EXERCISE GOAL -
Copy the listing below verbatim, from its first line to its last.

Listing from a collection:

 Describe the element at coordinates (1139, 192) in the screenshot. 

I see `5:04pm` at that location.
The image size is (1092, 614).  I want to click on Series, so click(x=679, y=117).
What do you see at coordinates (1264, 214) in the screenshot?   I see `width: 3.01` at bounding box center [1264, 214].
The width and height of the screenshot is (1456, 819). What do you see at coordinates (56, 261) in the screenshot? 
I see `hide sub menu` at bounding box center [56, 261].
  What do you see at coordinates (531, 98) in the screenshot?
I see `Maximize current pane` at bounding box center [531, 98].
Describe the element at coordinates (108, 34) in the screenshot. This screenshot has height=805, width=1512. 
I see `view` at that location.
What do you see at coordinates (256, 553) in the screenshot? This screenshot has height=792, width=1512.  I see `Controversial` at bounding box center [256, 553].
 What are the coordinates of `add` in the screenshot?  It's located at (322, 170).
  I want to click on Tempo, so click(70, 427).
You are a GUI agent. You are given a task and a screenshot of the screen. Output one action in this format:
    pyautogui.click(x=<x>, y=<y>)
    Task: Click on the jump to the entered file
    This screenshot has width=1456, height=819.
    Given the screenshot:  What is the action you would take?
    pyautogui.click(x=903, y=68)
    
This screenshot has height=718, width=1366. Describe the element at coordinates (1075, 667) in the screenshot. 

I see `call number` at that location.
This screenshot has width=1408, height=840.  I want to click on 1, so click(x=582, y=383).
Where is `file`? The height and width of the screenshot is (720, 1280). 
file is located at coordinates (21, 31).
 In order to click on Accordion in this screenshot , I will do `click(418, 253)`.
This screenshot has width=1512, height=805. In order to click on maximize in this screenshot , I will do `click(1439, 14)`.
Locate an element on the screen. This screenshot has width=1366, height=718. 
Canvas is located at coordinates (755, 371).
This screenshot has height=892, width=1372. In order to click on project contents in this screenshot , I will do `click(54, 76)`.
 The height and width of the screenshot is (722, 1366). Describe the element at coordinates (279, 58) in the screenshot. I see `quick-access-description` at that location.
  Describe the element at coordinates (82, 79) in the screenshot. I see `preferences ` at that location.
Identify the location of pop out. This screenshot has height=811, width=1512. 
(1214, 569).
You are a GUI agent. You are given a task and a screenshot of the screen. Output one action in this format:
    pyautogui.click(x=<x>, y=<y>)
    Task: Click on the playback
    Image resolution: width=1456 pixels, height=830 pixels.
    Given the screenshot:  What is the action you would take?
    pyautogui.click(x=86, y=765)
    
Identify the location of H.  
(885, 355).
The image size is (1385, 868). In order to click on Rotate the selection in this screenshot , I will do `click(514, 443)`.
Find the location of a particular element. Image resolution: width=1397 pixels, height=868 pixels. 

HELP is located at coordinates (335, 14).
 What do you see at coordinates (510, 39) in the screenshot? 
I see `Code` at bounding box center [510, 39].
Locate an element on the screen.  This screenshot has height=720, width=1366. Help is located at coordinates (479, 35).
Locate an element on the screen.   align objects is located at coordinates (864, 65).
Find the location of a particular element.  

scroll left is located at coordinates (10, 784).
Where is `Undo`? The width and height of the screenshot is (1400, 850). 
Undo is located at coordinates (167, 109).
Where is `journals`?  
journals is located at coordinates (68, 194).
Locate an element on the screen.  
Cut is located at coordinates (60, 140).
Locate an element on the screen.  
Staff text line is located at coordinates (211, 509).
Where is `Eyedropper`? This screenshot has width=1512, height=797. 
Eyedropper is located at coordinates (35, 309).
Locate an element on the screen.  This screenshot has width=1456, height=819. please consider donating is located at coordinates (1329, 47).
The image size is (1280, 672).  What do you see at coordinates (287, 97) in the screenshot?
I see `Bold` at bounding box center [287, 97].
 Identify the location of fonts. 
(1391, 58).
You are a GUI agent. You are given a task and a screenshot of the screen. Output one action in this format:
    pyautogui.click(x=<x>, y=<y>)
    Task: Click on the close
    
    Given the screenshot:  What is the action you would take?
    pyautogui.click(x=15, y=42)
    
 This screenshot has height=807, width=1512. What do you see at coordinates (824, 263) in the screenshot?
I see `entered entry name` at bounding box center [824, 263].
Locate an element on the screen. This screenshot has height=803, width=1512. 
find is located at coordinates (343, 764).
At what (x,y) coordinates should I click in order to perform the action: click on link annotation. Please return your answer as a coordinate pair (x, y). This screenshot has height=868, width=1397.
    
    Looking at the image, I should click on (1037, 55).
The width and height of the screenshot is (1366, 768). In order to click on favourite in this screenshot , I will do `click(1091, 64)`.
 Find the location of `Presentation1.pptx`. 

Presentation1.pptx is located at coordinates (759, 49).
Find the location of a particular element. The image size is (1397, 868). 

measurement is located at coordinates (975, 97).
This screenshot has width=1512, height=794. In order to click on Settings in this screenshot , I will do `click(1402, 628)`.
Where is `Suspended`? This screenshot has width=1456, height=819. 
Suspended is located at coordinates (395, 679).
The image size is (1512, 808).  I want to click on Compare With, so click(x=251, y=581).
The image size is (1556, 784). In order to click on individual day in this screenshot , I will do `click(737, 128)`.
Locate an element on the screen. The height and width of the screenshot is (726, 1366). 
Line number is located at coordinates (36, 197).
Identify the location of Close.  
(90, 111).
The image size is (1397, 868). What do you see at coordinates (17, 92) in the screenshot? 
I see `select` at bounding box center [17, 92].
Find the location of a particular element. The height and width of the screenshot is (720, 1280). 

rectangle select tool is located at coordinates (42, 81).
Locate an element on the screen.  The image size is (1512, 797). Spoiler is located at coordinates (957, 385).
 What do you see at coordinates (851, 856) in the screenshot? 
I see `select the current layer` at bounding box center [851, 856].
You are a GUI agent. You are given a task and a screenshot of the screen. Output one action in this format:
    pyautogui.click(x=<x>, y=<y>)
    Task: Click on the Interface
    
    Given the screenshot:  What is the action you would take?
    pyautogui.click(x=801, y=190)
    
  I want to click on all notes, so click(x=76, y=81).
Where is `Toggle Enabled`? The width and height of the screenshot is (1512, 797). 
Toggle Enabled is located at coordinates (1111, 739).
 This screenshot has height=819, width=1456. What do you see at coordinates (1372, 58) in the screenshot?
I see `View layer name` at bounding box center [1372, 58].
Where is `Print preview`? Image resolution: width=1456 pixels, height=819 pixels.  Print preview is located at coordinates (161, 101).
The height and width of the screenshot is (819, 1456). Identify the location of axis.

TASK SOLUTION -
 Describe the element at coordinates (1139, 192) in the screenshot. 

I see `5:04pm` at that location.
The image size is (1092, 614).  I want to click on Series, so click(x=679, y=117).
What do you see at coordinates (1264, 214) in the screenshot?   I see `width: 3.01` at bounding box center [1264, 214].
The width and height of the screenshot is (1456, 819). What do you see at coordinates (56, 261) in the screenshot? 
I see `hide sub menu` at bounding box center [56, 261].
  What do you see at coordinates (531, 98) in the screenshot?
I see `Maximize current pane` at bounding box center [531, 98].
Describe the element at coordinates (108, 34) in the screenshot. This screenshot has height=805, width=1512. 
I see `view` at that location.
What do you see at coordinates (256, 553) in the screenshot? This screenshot has height=792, width=1512.  I see `Controversial` at bounding box center [256, 553].
 What are the coordinates of `add` in the screenshot?  It's located at (322, 170).
  I want to click on Tempo, so click(70, 427).
You are a GUI agent. You are given a task and a screenshot of the screen. Output one action in this format:
    pyautogui.click(x=<x>, y=<y>)
    Task: Click on the jump to the entered file
    This screenshot has width=1456, height=819.
    Given the screenshot:  What is the action you would take?
    pyautogui.click(x=903, y=68)
    
This screenshot has height=718, width=1366. Describe the element at coordinates (1075, 667) in the screenshot. 

I see `call number` at that location.
This screenshot has width=1408, height=840.  I want to click on 1, so click(x=582, y=383).
Where is `file`? The height and width of the screenshot is (720, 1280). 
file is located at coordinates (21, 31).
 In order to click on Accordion in this screenshot , I will do `click(418, 253)`.
This screenshot has width=1512, height=805. In order to click on maximize in this screenshot , I will do `click(1439, 14)`.
Locate an element on the screen. This screenshot has width=1366, height=718. 
Canvas is located at coordinates (755, 371).
This screenshot has height=892, width=1372. In order to click on project contents in this screenshot , I will do `click(54, 76)`.
 The height and width of the screenshot is (722, 1366). Describe the element at coordinates (279, 58) in the screenshot. I see `quick-access-description` at that location.
  Describe the element at coordinates (82, 79) in the screenshot. I see `preferences ` at that location.
Identify the location of pop out. This screenshot has height=811, width=1512. 
(1214, 569).
You are a GUI agent. You are given a task and a screenshot of the screen. Output one action in this format:
    pyautogui.click(x=<x>, y=<y>)
    Task: Click on the playback
    Image resolution: width=1456 pixels, height=830 pixels.
    Given the screenshot:  What is the action you would take?
    pyautogui.click(x=86, y=765)
    
Identify the location of H.  
(885, 355).
The image size is (1385, 868). In order to click on Rotate the selection in this screenshot , I will do `click(514, 443)`.
Find the location of a particular element. Image resolution: width=1397 pixels, height=868 pixels. 

HELP is located at coordinates (335, 14).
 What do you see at coordinates (510, 39) in the screenshot? 
I see `Code` at bounding box center [510, 39].
Locate an element on the screen.  This screenshot has height=720, width=1366. Help is located at coordinates (479, 35).
Locate an element on the screen.   align objects is located at coordinates (864, 65).
Find the location of a particular element.  

scroll left is located at coordinates (10, 784).
Where is `Undo`? The width and height of the screenshot is (1400, 850). 
Undo is located at coordinates (167, 109).
Where is `journals`?  
journals is located at coordinates (68, 194).
Locate an element on the screen.  
Cut is located at coordinates (60, 140).
Locate an element on the screen.  
Staff text line is located at coordinates (211, 509).
Where is `Eyedropper`? This screenshot has width=1512, height=797. 
Eyedropper is located at coordinates (35, 309).
Locate an element on the screen.  This screenshot has width=1456, height=819. please consider donating is located at coordinates (1329, 47).
The image size is (1280, 672).  What do you see at coordinates (287, 97) in the screenshot?
I see `Bold` at bounding box center [287, 97].
 Identify the location of fonts. 
(1391, 58).
You are a GUI agent. You are given a task and a screenshot of the screen. Output one action in this format:
    pyautogui.click(x=<x>, y=<y>)
    Task: Click on the close
    
    Given the screenshot:  What is the action you would take?
    pyautogui.click(x=15, y=42)
    
 This screenshot has height=807, width=1512. What do you see at coordinates (824, 263) in the screenshot?
I see `entered entry name` at bounding box center [824, 263].
Locate an element on the screen. This screenshot has height=803, width=1512. 
find is located at coordinates (343, 764).
At what (x,y) coordinates should I click in order to perform the action: click on link annotation. Please return your answer as a coordinate pair (x, y). This screenshot has height=868, width=1397.
    
    Looking at the image, I should click on (1037, 55).
The width and height of the screenshot is (1366, 768). In order to click on favourite in this screenshot , I will do `click(1091, 64)`.
 Find the location of `Presentation1.pptx`. 

Presentation1.pptx is located at coordinates (759, 49).
Find the location of a particular element. The image size is (1397, 868). 

measurement is located at coordinates (975, 97).
This screenshot has width=1512, height=794. In order to click on Settings in this screenshot , I will do `click(1402, 628)`.
Where is `Suspended`? This screenshot has width=1456, height=819. 
Suspended is located at coordinates (395, 679).
The image size is (1512, 808).  I want to click on Compare With, so click(x=251, y=581).
The image size is (1556, 784). In order to click on individual day in this screenshot , I will do `click(737, 128)`.
Locate an element on the screen. The height and width of the screenshot is (726, 1366). 
Line number is located at coordinates (36, 197).
Identify the location of Close.  
(90, 111).
The image size is (1397, 868). What do you see at coordinates (17, 92) in the screenshot? 
I see `select` at bounding box center [17, 92].
Find the location of a particular element. The height and width of the screenshot is (720, 1280). 

rectangle select tool is located at coordinates (42, 81).
Locate an element on the screen.  The image size is (1512, 797). Spoiler is located at coordinates (957, 385).
 What do you see at coordinates (851, 856) in the screenshot? 
I see `select the current layer` at bounding box center [851, 856].
You are a GUI agent. You are given a task and a screenshot of the screen. Output one action in this format:
    pyautogui.click(x=<x>, y=<y>)
    Task: Click on the Interface
    
    Given the screenshot:  What is the action you would take?
    pyautogui.click(x=801, y=190)
    
  I want to click on all notes, so click(x=76, y=81).
Where is `Toggle Enabled`? The width and height of the screenshot is (1512, 797). 
Toggle Enabled is located at coordinates (1111, 739).
 This screenshot has height=819, width=1456. What do you see at coordinates (1372, 58) in the screenshot?
I see `View layer name` at bounding box center [1372, 58].
Where is `Print preview`? Image resolution: width=1456 pixels, height=819 pixels.  Print preview is located at coordinates (161, 101).
The height and width of the screenshot is (819, 1456). Identify the location of axis.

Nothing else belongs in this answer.